THIBAUT LASFARGUES : Oui, c’est comparable, mais dans une certaine mesure, parce que par exemple le story board est très contraint, limité à des cadres précis et à une lecture gauche à droite, dans la BD il y a plus de liberté, avec des histoires très déstructurées, et très déstabilisantes au niveau de la temporalité, etc.

OBLIKON : Peux-tu nous citer les prochaines BD qui feront l’objet de prochaines analyses de “Funenbulles” ?

THIBAUT LASFARGUES : Le prochain sera très probablement consacré aux “Aigles de Rome” de Marini. Je croise les doigts pour qu’il soit sélectionné à Angoulême, pour que ça coïncide. Sinon j’aimerais beaucoup parler de “Sunstone” du Croate Stjepan Sejic. C’est une BD très belle, très intéressante, très originale et qui traite d’un thème très particulier, à savoir la sexualité BDSM. La mise en page est géniale de plus. Enfin j’aimerais bien aussi évoquer “La forêt sombre et mystérieuse” de Winshluss…

OBLIKON : Quelle est la fréquence de parution de vidéos ?

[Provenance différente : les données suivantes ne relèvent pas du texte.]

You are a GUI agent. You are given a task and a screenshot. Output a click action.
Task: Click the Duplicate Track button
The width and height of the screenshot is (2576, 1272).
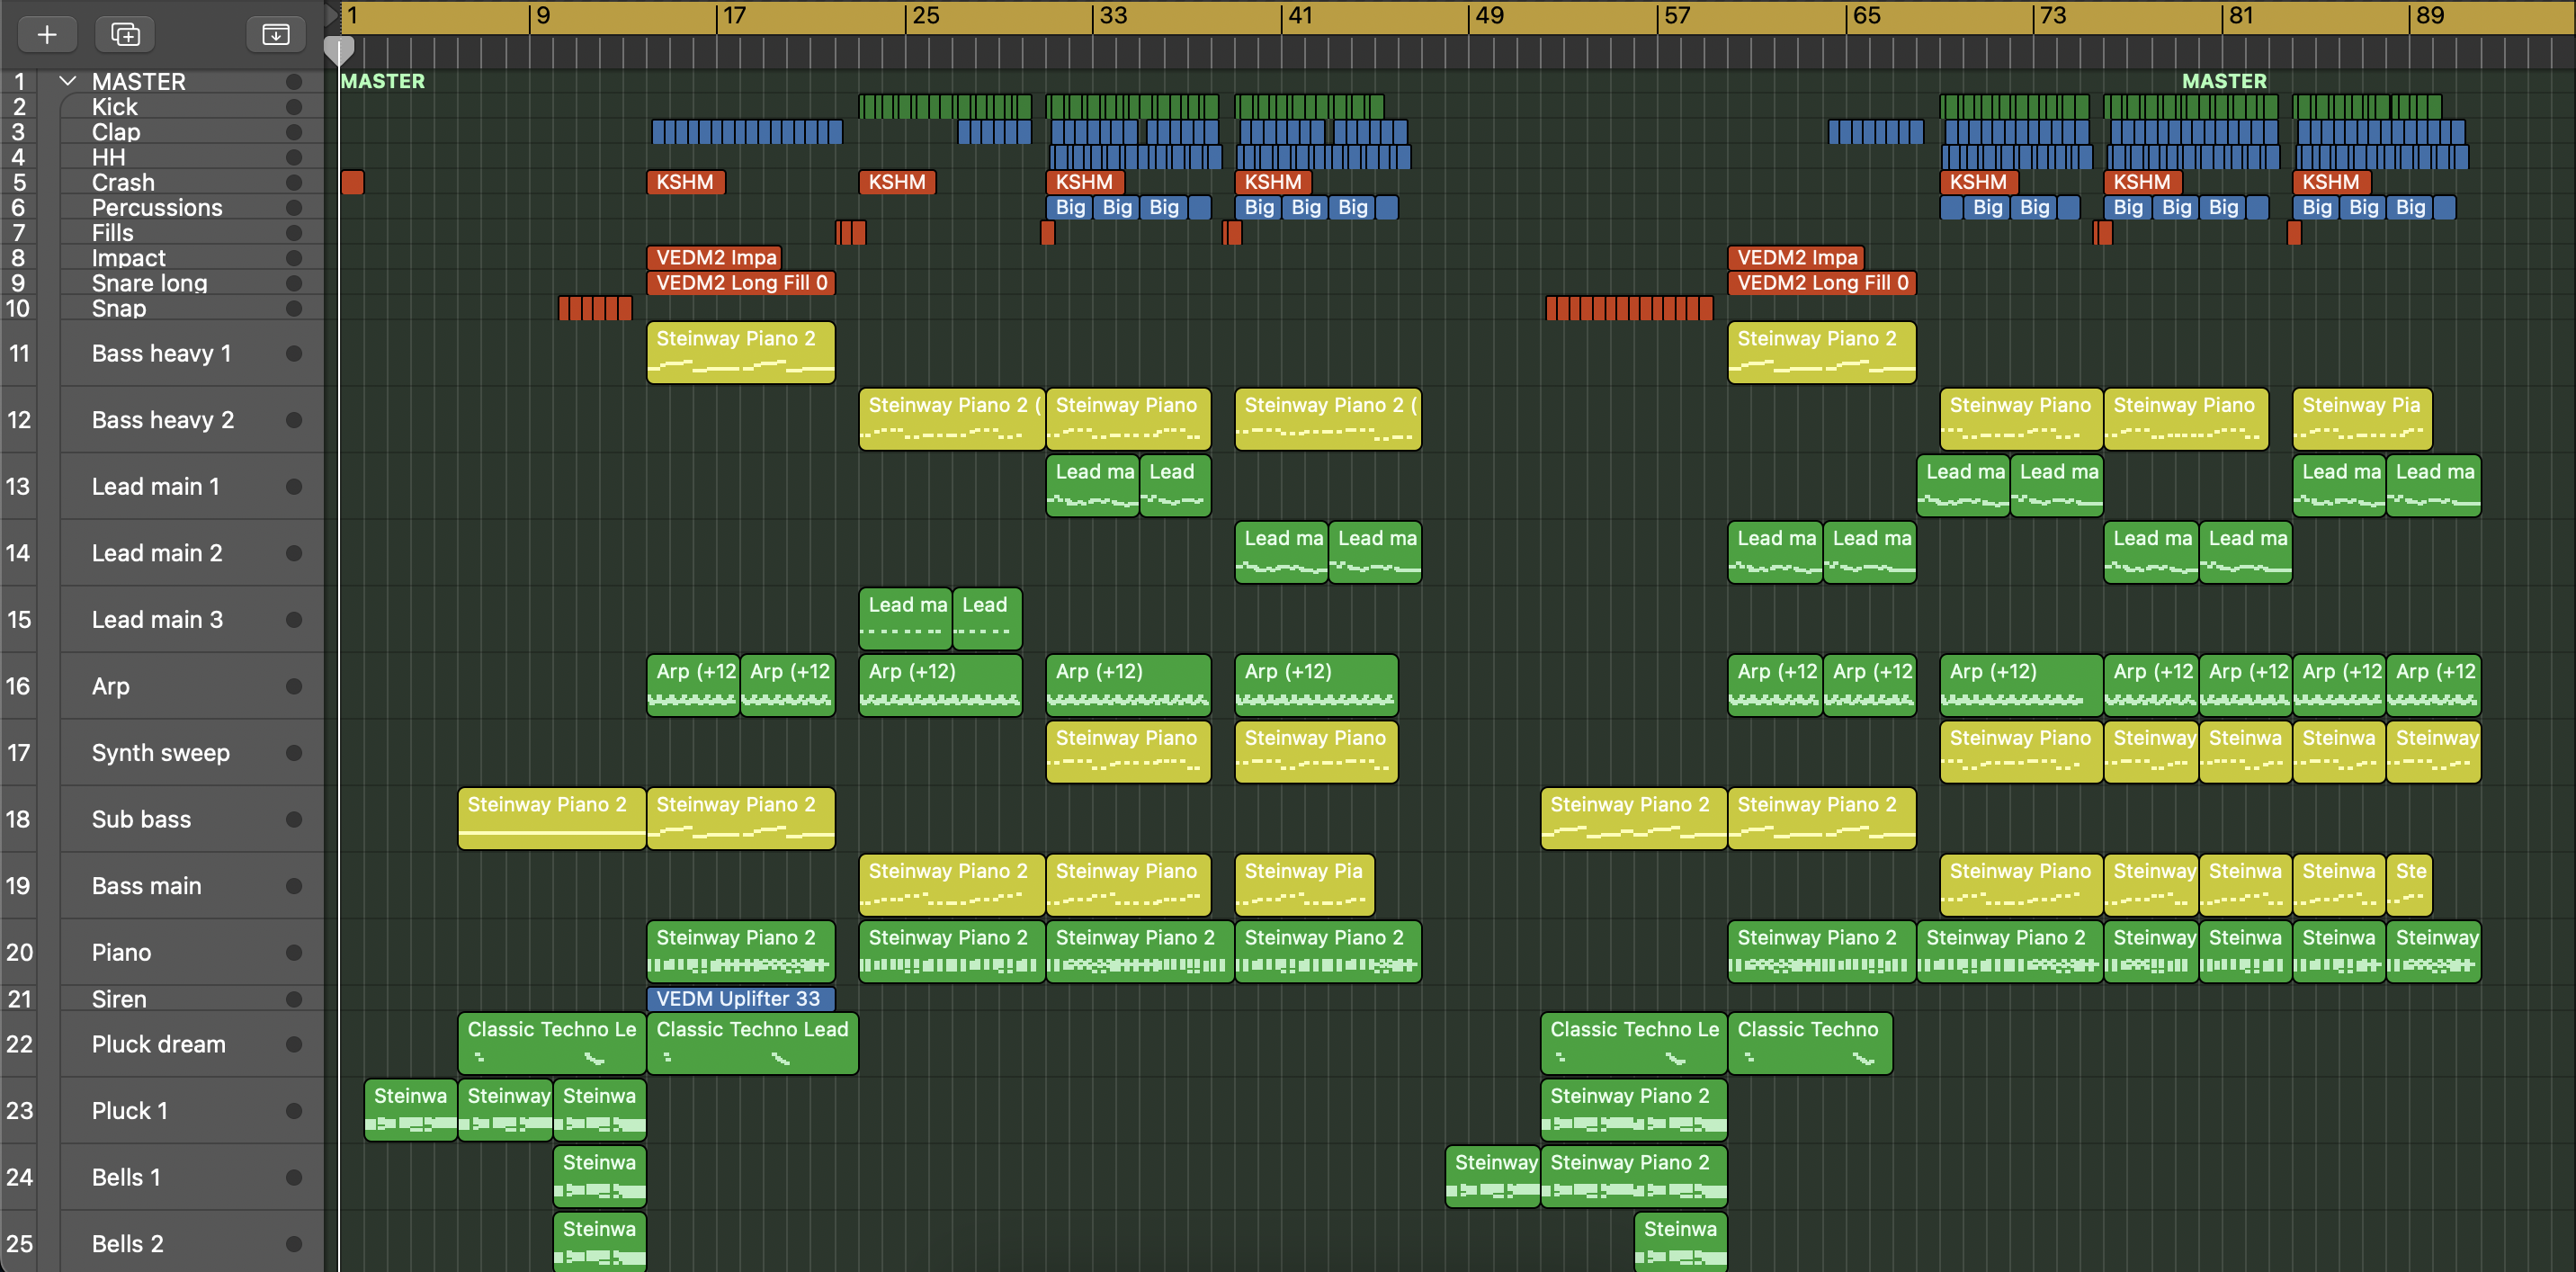pos(125,34)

THIBAUT LASFARGUES : Pour l’instant, c’est quand je peux, mais j’aimerais bien au moins faire paraître une vidéo par mois, oui !

OBLIKON : Le mot de la fin ?

THIBAUT LASFARGUES : Merci à toi et merci à Aniol de la chaîne “Tout ça pour ça” qui s’occupe des tournages et de toute la technique !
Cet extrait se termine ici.